昨年6月に公布された改正マンション管理適正化法・マンション建替円滑化法の施行に関する政令がこのほど閣議決定され、2022年4月1日に全面施行することが決まった。公布から2年以内の施行が規定されていた改正法は、年度当初からの全面施行とすることで自治体の施策や管理組合の総会スケジュールなどと整合性をとったスタートを切る。 9月末には適正化法の基本方針も決定したほか、管理計画認定制度をオンラインで手続きできるようにする点や手続きを支援する指定法人の指定も規定。さらに長期修繕計画標準様式や「長期修繕計画作成ガイドライン」「マンションの修繕積立金に関するガイドライン」も改訂し、認定制度の認定基準にも対応できるようにした。今回の一連の動きで改正法の運用に向けた大枠が固まった。
自治体の審査軽減、民間評価制度と同時申請も
国土交通省は管理計画認定制度の手続きにインターネットによるオンラインサービス「管理計画認定手続き支援システム」を導入する。管理組合がオンラインで申請することで自治体への届出が円滑になるほか、自治体にはオンラインでの手続きをベースに審査手続きを省略でき事務負担を軽減できる効果がある。またマンション管理業協会が運用する「マンション管理適正評価制度」と日本マンション管理士会連合会が実施している「マンション管理適正化診断サービス」への申請も同時に行えるようにする。2022年4月の運用会を目指す。
オンライン申請は管理計画認定を自治体に申請する上での事前申請の位置づけ。システムはマンション管理センターが運営する。管理組合がシステムを通じ認定を申請するとマンション管理センターで認定基準を満たしているか確認し、満たしていれば適合証を発行。
適合証は自治体での審査を不要とする証明になり、自治体の事務負担が軽減される仕組みだ。マンション管理センターが事前確認する上では、センターが実施する講習を受けたマンション管理士が事前確認の実務に当たることとする。
管理計画認定制度の運用に当たっては、審査を担う自治体にマンションの専門的な知識を持つ職員が少なく事務作業の負担が増え、認定に遅れが生じることなどを懸念する声も挙がっていた。
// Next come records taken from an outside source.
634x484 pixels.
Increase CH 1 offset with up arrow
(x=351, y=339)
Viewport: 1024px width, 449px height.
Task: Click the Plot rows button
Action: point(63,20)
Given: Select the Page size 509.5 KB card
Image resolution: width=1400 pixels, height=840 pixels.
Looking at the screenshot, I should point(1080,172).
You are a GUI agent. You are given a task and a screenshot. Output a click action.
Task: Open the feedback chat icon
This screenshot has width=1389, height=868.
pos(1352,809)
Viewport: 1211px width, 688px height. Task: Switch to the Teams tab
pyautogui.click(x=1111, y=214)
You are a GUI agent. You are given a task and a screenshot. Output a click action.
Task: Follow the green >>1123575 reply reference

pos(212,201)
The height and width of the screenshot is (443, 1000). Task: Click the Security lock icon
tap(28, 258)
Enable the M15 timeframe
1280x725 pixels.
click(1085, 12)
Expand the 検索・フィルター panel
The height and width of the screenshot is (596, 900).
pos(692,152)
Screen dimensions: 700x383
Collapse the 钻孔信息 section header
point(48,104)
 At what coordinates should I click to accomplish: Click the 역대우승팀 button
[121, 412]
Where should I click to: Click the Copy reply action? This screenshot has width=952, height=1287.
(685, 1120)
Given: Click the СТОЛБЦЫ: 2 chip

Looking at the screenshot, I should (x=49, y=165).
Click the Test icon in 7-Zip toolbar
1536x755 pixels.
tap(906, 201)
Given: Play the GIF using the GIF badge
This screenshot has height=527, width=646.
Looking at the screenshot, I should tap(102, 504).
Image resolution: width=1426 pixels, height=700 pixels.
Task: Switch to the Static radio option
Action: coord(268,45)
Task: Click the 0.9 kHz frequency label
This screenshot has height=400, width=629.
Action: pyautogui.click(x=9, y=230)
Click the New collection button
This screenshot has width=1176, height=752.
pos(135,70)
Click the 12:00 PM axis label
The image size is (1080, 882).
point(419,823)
システムの導入により、自治体の負担軽減だけでなく、管理組合が自治体へ足を運ぶ手間が減るほか、管理協や日管連の評価制度にもワンストップで申請できるなど、多方面でのメリットが見込める。
また国交省は、管理組合が計画を申請する際に必要となる書類や、自治体の審査業務を支援する指定認定事務支援法人の要件も定めた。
必要な書類は、▽管理計画認定を申請する決議をした集会の議事録の写し、▽長期修繕計画の写しと、その計画を作成・変更した際の総会の議事録の写し、▽申請した事業年度の直前の事業年度に関する管理組合の収支計算書や貸借対照表、▽申請日の直近に開かれた集会等の議事録の写し、▽区分所有者名簿・居住者名簿が作成され、年1回以上更新されていることが確認できる書類―など。
審査業務を支援する指定認定事務支援法人に指定される上での要件は、支援事務の実施に足りる経理的・技術的な基礎を持つこととしたほか、法人の役職員の構成が支援事務に支障を及ぼすおそれのないこと、支援事務以外の業務が支援事務の公正な実施に支障を及ぼさないことを挙げている。指定を受けようとする法人は、申請書に▽支援事務の開始予定日、▽支援事務の種類、▽申請者の名称・住所、代表者の氏名、生年月日、住所、職名、▽支援事務の実施体制―などを記載することとした。